### EXERCISE TASK
Swap "screenshot" for "image" throughout these lines and give them again with nothing else changed. Omit the pictures from your answer.

### Document and screenshot pointing entries
>>>>
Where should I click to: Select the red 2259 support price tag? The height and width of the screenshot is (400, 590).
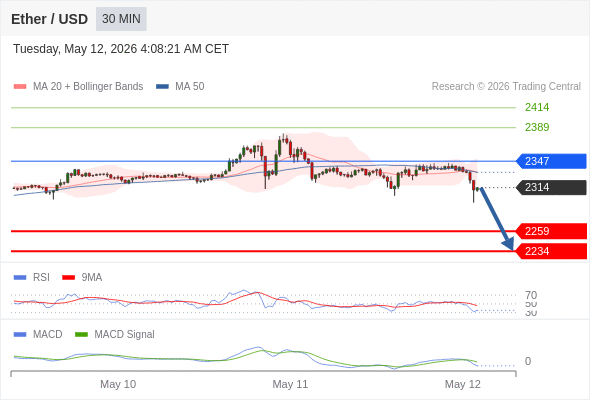[x=551, y=231]
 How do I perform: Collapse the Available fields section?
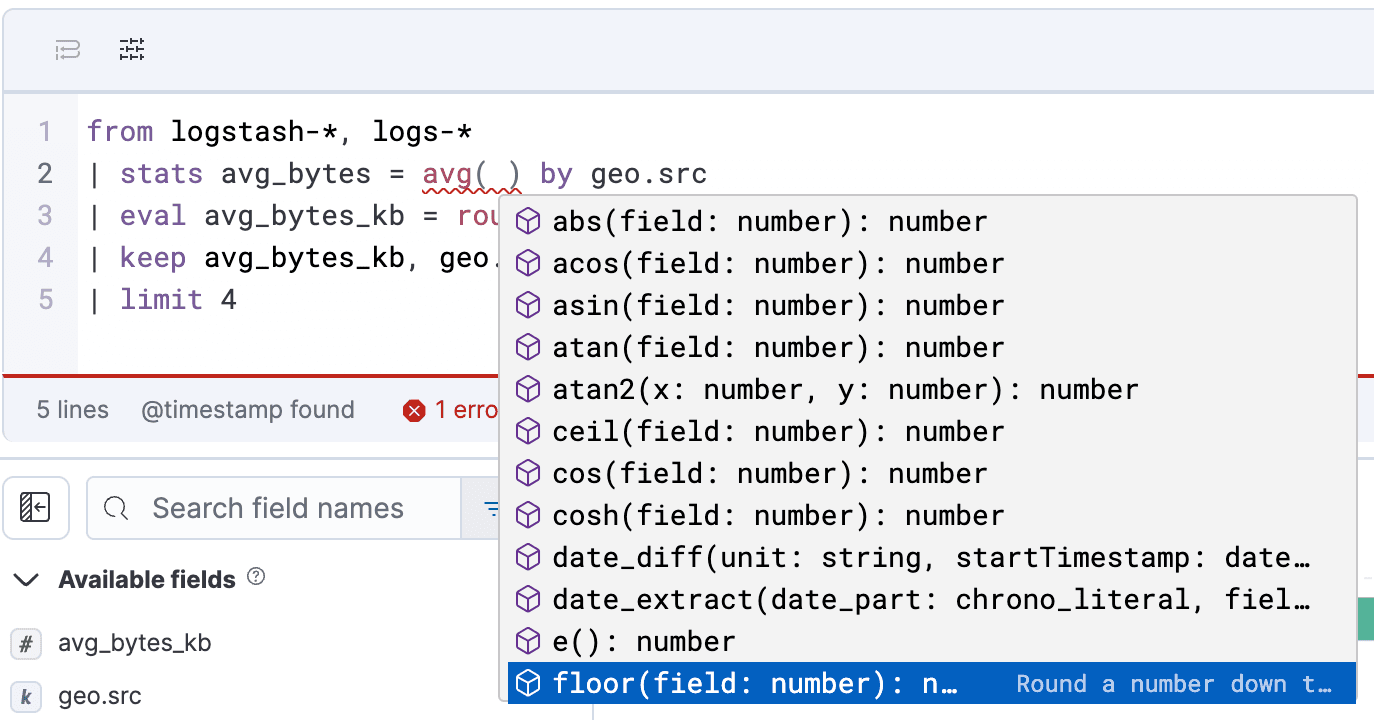(x=25, y=579)
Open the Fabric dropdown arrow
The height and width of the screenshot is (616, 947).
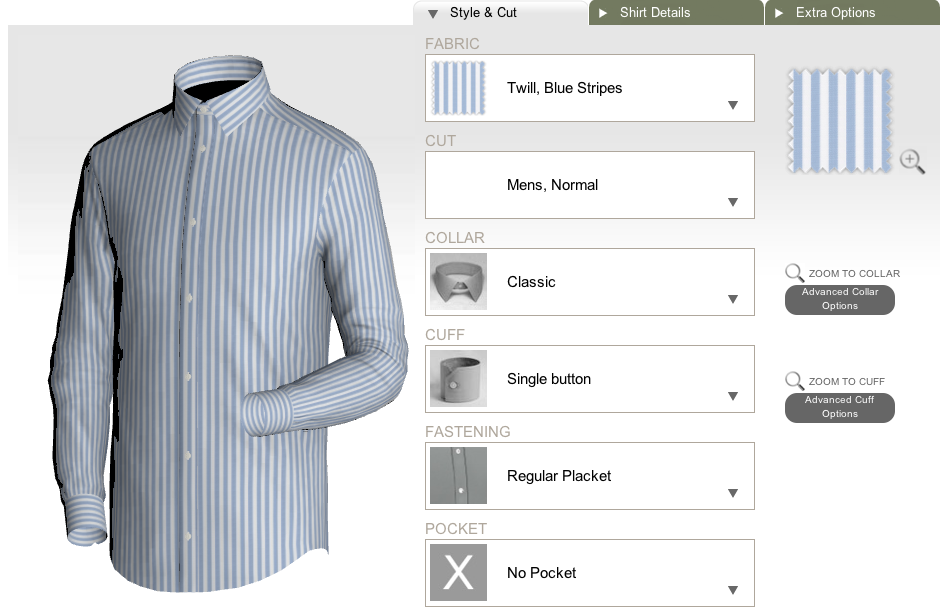732,105
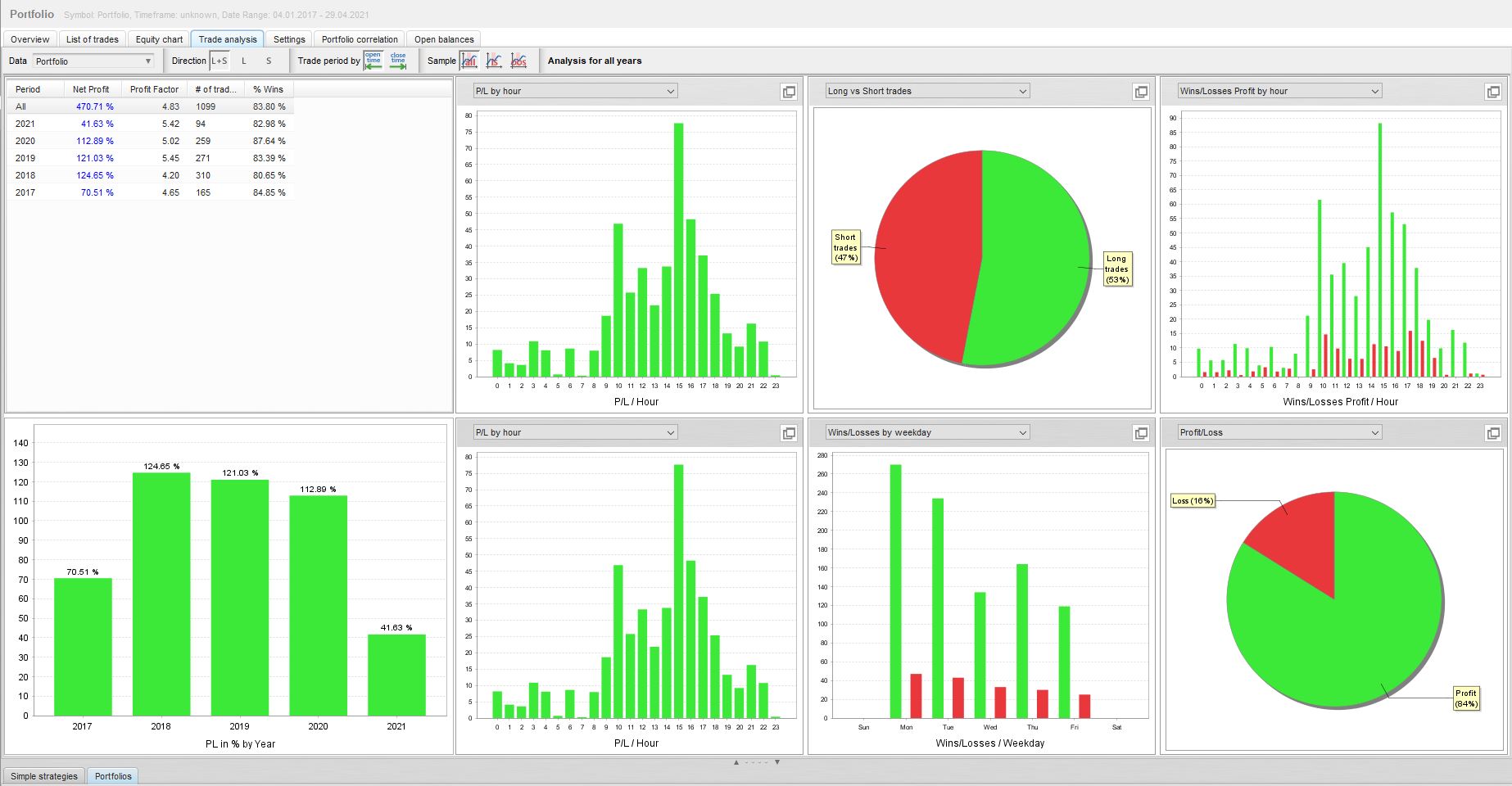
<<<<
### CORRECT ANSWER
Where should I click to: Select the red 2259 support price tag? The height and width of the image is (400, 590).
[x=551, y=231]
 How do I perform: Collapse the Available fields section?
(x=25, y=579)
Open the Fabric dropdown arrow
The height and width of the image is (616, 947).
732,105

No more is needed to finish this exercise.